NextBridge, so good to have you with us today. We’ve always been impressed with folks who have a very clear sense of purpose and so maybe we can jump right in and talk about how you found your purpose?
I found my purpose when I realized that the world doesn’t lack talent—it lacks access.
When I started high school, I began connecting with students globally through virtual communities, and I noticed a pattern: young people everywhere were passionate about entrepreneurship and innovation, but lacked mentors, startup guidance, or even someone to say “you can do this.” At the same time, I had begun helping a few friends launch their ideas, from pitch decks to prototypes.. What started as casual advice grew into a movement.
That’s when NextBridge Advisory was born.
I built it on one belief: young founders need more bridges, not barriers. We launched a peer-to-peer startup advisory model called the BRIDGE Program, where students could access real mentorship, build prototypes, and launch ventures, with zero cost and no gatekeeping. I began organizing youth advisors, growing our team, and reaching out to students across borders.
That purpose—to unlock startup access globally for young dreamers—has been my driving force ever since. It’s not just about entrepreneurship. It’s about building a world where opportunity is decentralized, and where the next big idea can come from anyone, anywhere.
This journey taught me that purpose isn’t something you wait to find—it’s something you build, one conversation, one risk, and one bridge at a time.
Thanks for sharing that. So, before we get any further into our conversation, can you tell our readers a bit about yourself and what you’re working on?
Hi, I’m Sujit pai, the founder of NextBridge Advisory, a youth-led global advisory platform helping students turn ideas into real, launch-ready ventures. At its core, we’re building a decentralized movement of student advisors, founders, and mentors who believe in one thing: access to innovation shouldn’t depend on geography or background.
What makes NextBridge unique is our peer-powered consulting model. Through our BRIDGE & NextBridge.AI Programs, we’ve helped over 100 student-led startups, launched 54 initiatives, and built a team of 200+ youth advisors spanning 32 countries. We’re not just giving advice—we’re helping young founders build pitch decks, growth strategies, and tech roadmaps from scratch.
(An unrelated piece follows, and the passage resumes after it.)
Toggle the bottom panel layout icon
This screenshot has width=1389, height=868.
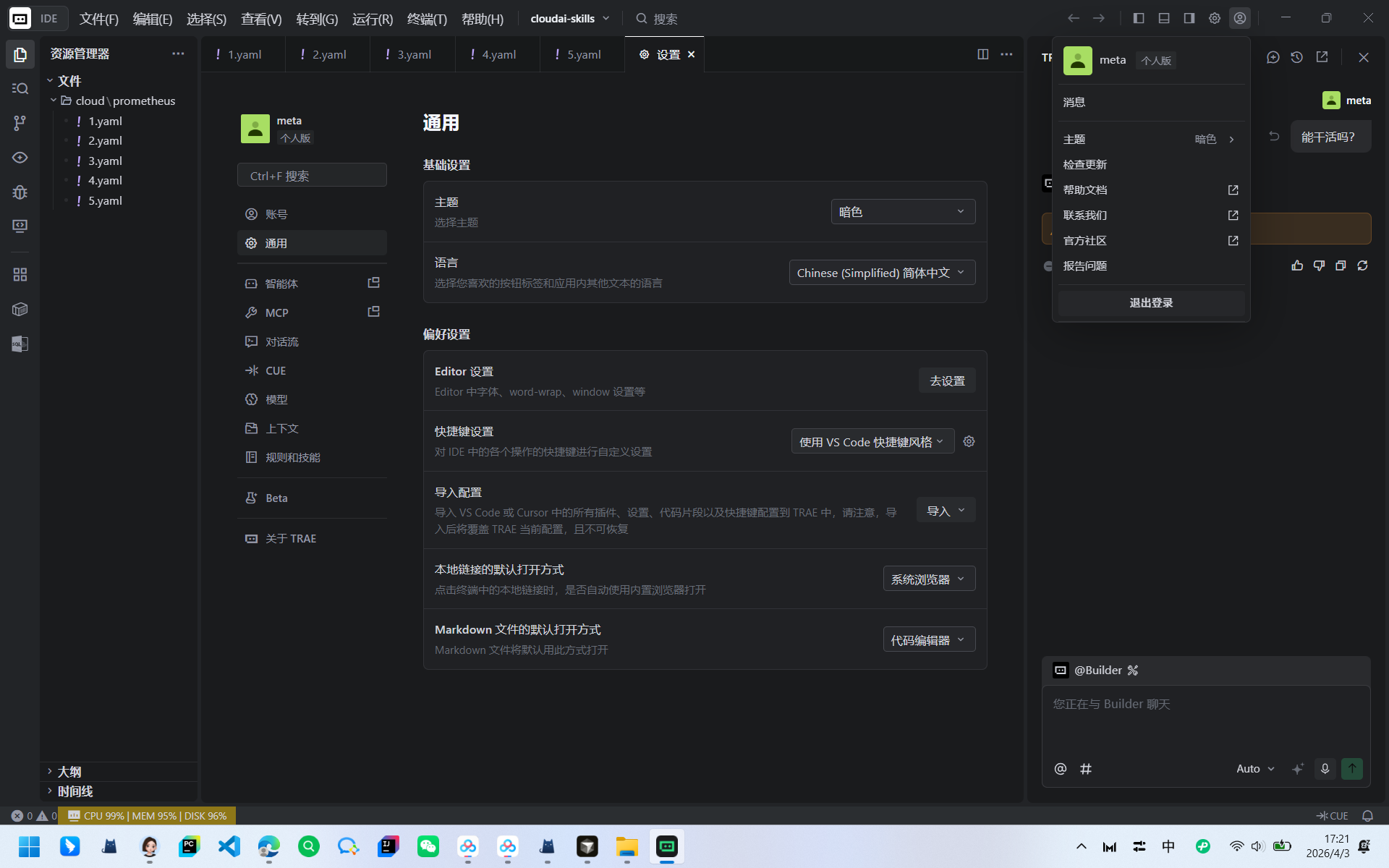click(1163, 18)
What excites me most is watching someone with nothing but an idea go from doubt to demo day. We’re creating first-time founders at scale, and that impact doesn’t fade—it multiplies.
We’re currently expanding into new regions, partnering with schools and accelerators, and piloting tools to scale startup education more efficiently, including founder dashboards and AI-assisted advisory tools. Our vision is global, but our approach is local and personal.
Whether you’re a student with an idea, a mentor who wants to give back, or a school looking to empower the next generation of founders, NextBridge is your launchpad.
There is so much advice out there about all the different skills and qualities folks need to develop in order to succeed in today’s highly competitive environment and often it can feel overwhelming. So, if we had to break it down to just the three that matter most, which three skills or qualities would you focus on?
Looking back, three key traits have shaped my journey with NextBridge Advisory: resourcefulness, storytelling, and systems thinking.
1. Resourcefulness
When you’re building something from the ground up—especially with no funding or institutional support—you need to turn limitations into leverage. I learned how to use free tools, repurpose templates, build MVPs without code, and connect with global talent through cold outreach.
2. Storytelling
Convincing students to join a movement wasn’t just about our platform—it was about the story. Why do we exist? Who do we help? What do we stand for? Whether it was pitching to founders, recruiting youth advisors, or applying to global partnerships, being able to communicate our mission clearly and emotionally was critical.
3. Systems Thinking
As NextBridge grew, I realized that it’s not just about helping one startup—it’s about designing repeatable, scalable systems that can help hundreds. From our consulting process to advisor onboarding to startup tracking dashboards, thinking in terms of frameworks and repeatable workflows changed the game.
Ultimately, anyone early in their journey should know this: you don’t have to be the smartest person in the room—you just have to care enough to keep going. Everything else is a skill you can learn.
Is there a particular challenge you are currently facing?
Our biggest challenge right now at NextBridge Advisory is scaling without losing quality. We’ve grown rapidly, but with growth comes complexity: ensuring that every startup still gets meaningful guidance, every advisor is well-trained, and our systems can handle the volume.
To overcome this, we’re focusing on building a structure around our scale. We’re developing standardized training modules for advisors, automated feedback loops for startups, and internal dashboards to track progress and outcomes. We’re also piloting AI tools to support advisory sessions so that every founder gets consistent, high-quality input—even as we grow.
Growth is exciting, but sustainability is strategy. Our goal is to make NextBridge feel personal at scale, where a founder in South Africa and one in Texas both feel equally supported.